(Passage to read):
Synagogue in East Passyunk, South Philadelphia

The South Philadelphia Shtiebel (סאַוט פֿילאַדעלפֿיע שטיבל) is a Jewish congregation, synagogue, and community center, located in the East Passyunk neighborhood of South Philadelphia, Pennsylvania, in the United States. The congregation is led by Rabbanit Hadas "Dasi" Fruchter, and offers educational, community, and religious programming. Its prayers follow traditional Ashkenazi Modern Orthodox traditions, but it uniquely uses a "tri-chitzah," a mechitzah (the divider between the men's and women's sections) that has a third section for those who feel more comfortable sitting outside the gender-binary-defined two-section construction.

(What you will do):
(a) List the kinds of programming the congregation offers, according to the synagogue passage.
(b) Write out the synagogue passage word for word, from "The South Philadelphia" to "gender-binary-defined two-section construction.".

(Information provided):
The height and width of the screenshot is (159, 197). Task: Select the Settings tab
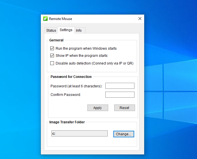tap(66, 30)
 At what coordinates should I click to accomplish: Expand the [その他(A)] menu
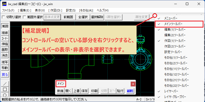click(x=86, y=10)

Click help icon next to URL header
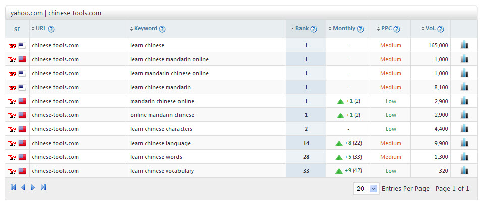[51, 29]
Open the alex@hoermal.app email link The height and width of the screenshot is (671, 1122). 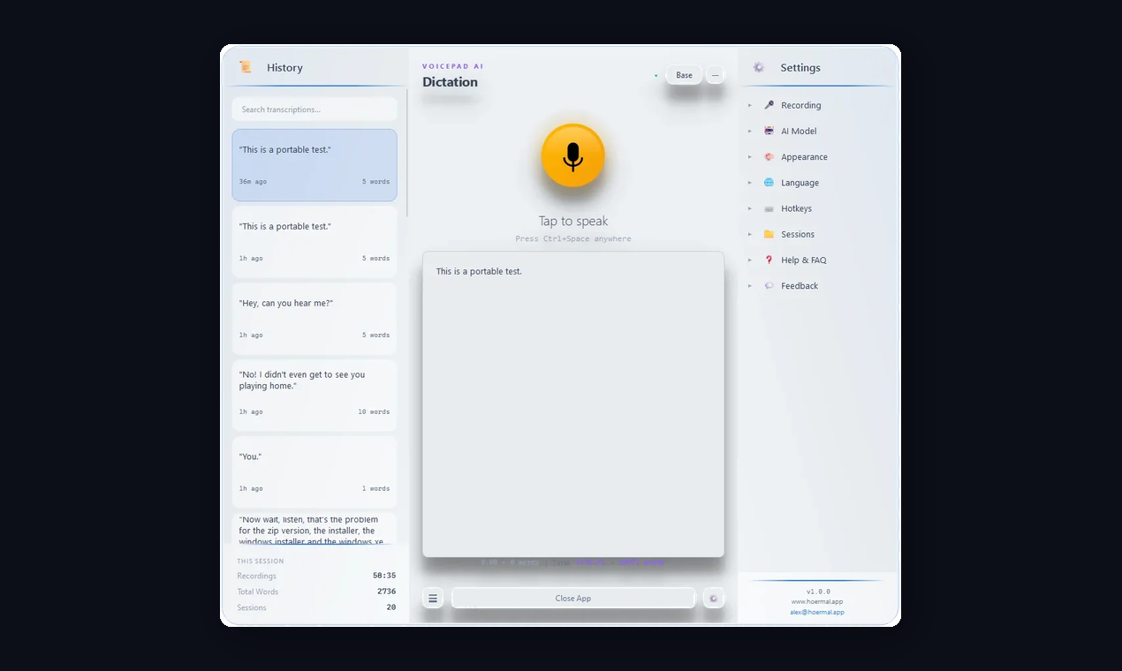[816, 612]
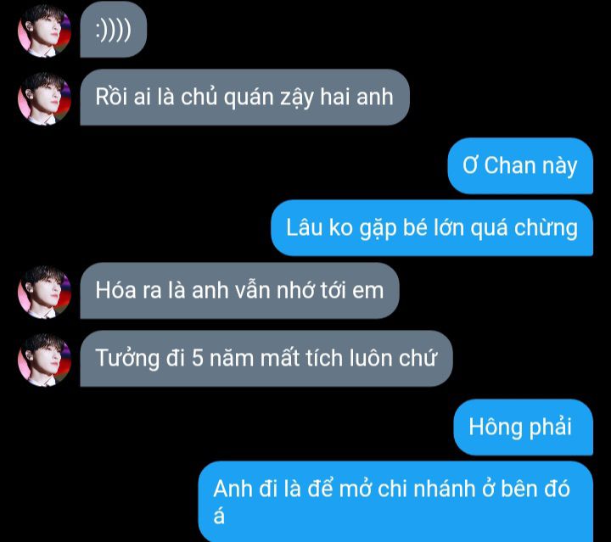Tap the blue 'Ơ Chan này' message
The width and height of the screenshot is (611, 542).
click(520, 165)

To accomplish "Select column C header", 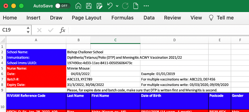I will click(x=116, y=40).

(Set of answers):
(a) Educational, community, and religious programming.

(b)
The South Philadelphia Shtiebel (סאַוט פֿילאַדעלפֿיע שטיבל) is a Jewish congregation, synagogue, and community center, located in the East Passyunk neighborhood of South Philadelphia, Pennsylvania, in the United States. The congregation is led by Rabbanit Hadas "Dasi" Fruchter, and offers educational, community, and religious programming. Its prayers follow traditional Ashkenazi Modern Orthodox traditions, but it uniquely uses a "tri-chitzah," a mechitzah (the divider between the men's and women's sections) that has a third section for those who feel more comfortable sitting outside the gender-binary-defined two-section construction.